Truffaut – Correspondance est un spectacle impressionniste qui dresse le portrait du cinéaste à travers un choix de lettres.
À travers une sélection de lettres truffées de références, ce (presque) seul en scène donne voix à la personnalité du célèbre cinéaste français, figure majeure de la Nouvelle Vague et véritable cinéphile. Truffaut – Correspondance nous parle de l’homme et de l’artiste sans fard, mais aussi de son époque.
Truffaut : le cinéaste mais surtout l’homme
Dans l’ambiance feutrée de son salon, Truffaut répond aux courriers qu’on lui a adressés, évoque avec une sincérité amusante tous ces « chefs d’œuvre » qu’il a refusé d’adapter à l’écran. Et c’est ce qui nous saisit tout de suite et force notre attention : ce tempérament très « nature » qui le rend touchant et même drôle malgré lui. Car on pourrait imaginer que, lorsqu’on s’appelle Truffaut, on n’a pas le temps (ni forcément l’envie de le prendre) de répondre à toutes celles et ceux qui envoient leurs œuvres dans l’espoir d’attirer l’attention « du maître », de sortir du lot.
Pourtant, il prend ce temps, exprime les raisons de son refus, de son désintérêt. Et si ses lettres sont toujours sans filtre et souvent tranchantes, on sent que la démarche n’est nullement mal intentionnée et que sa seule volonté est d’être sincère. Pas même sûr qu’il s’agisse de volonté d’ailleurs, plutôt d’un tempérament. Truffaut nous apparaît ainsi comme un homme qui assume ses idées et surtout ses postures. Et sa maîtrise des mots rend cette franchise poétique et dévoile la sensibilité de l’homme derrière l’exigence du cinéaste.

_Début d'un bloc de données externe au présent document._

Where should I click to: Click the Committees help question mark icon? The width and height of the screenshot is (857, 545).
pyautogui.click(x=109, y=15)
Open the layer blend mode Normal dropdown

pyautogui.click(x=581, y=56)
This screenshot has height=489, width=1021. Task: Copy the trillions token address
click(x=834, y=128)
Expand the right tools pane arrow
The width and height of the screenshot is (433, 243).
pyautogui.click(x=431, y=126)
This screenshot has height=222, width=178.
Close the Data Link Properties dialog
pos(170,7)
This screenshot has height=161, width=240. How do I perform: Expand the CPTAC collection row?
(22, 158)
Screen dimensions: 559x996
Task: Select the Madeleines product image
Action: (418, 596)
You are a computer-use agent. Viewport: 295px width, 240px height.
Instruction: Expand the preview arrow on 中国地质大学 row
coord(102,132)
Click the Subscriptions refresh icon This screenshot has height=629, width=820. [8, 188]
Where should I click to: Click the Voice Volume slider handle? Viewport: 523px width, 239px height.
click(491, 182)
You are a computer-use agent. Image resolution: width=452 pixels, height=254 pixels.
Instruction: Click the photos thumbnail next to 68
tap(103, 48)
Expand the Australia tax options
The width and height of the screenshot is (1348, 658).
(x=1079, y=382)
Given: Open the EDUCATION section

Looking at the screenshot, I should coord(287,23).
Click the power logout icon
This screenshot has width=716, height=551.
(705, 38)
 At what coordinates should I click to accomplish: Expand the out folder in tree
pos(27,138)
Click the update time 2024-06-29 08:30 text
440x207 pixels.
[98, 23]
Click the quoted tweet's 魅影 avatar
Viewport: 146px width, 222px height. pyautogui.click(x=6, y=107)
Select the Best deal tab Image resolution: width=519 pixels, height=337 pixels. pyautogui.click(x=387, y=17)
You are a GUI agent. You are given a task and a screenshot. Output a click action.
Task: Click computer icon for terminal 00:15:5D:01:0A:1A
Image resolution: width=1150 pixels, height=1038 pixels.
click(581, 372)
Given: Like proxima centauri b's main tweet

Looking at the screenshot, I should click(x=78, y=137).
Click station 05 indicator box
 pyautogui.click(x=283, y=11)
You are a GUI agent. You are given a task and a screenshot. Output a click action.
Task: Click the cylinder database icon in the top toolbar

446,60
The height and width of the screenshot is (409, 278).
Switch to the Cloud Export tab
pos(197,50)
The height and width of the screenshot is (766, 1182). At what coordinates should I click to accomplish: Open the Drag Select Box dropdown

Truffaut – Correspondance, le portrait vivant d’un cinéphile
La scénographie intimiste créé l’atmosphère chaleureuse idéale à ces lectures aux airs de confidences. Éparpillés çà-et-là sur la scène pour parfaire l’aura artistique du décor : des exemplaires de la plus ancienne et célèbre des revues de cinéma françaises à laquelle il prêta sa plume critique, Les Cahiers du cinéma. Et si les projections ne nous ont, en revanche, semblé présenter que peu d’intérêt en elles-mêmes, elles permettent néanmoins d’englober l’espace de jeu et d’ajouter à ce côté intimiste.
David Nathanson est captivant dans le rôle de Truffaut qu’il interprète avec une jolie présence. On aime à le regarder et à l’écouter nous livrer cette prose qui parle de cinéma, de politique ; dans laquelle Truffaut évoque son enfance, la naissance de ses filles ou encore sa complicité avec elles dans une scène particulièrement jolie et touchante. Seul le passage de la lettre coup de gueule à Godart nous a semblé un peu trop longuement joué avec la même énergie, celle de la colère. Un manque de nuances qui a fini par nous faire décrocher un peu malgré la beauté de l’écriture. Et puis il y a Antoine Ouvrad, en alternance avec Pierre Courriol, qui apporte la ponctuation musicale à ces lectures. Sa présence au piano est loin d’être anecdotique et contribue à rendre ces écrits vivants et à accompagner l’émotion qui s’en dégage.
« Les films ressemblent aux gens qui les font. »
Si les néophytes trouveront matière à apprécier le spectacle et la prestation des deux artistes sur scène, il faut toutefois reconnaître que l’absence de contextualisation associée aux nombreuses références qui s’enchaînent parfois à toute vitesse, en mots comme en musique, peuvent créer des temps un peu flous et faire de ce spectacle un texte à trous. En effet, les cinéphiles seront plus à même d’apprécier ce Truffaut – Correspondance dans toute sa dimension.
Truffaut – Correspondance, de François Truffaut, mise en scène Judith D’Aleazzo & David Nathanson, avec David Nathanson, Antoine Ouvrard & Pierre Courriol, se joue jusqu’au 10 novembre 2024 au Théâtre du Lucernaire.
Avis
Si les références peuvent parfois manquer, nul besoin d'être cinéphile pour apprécier la beauté de la plume qui jaillit de ces lettres et nous fait rencontrer un véritable auteur à l'esprit aussi vif que son intelligence. Une rencontre intéressante et surprenante avec l'un des plus grand cinéastes de son époque.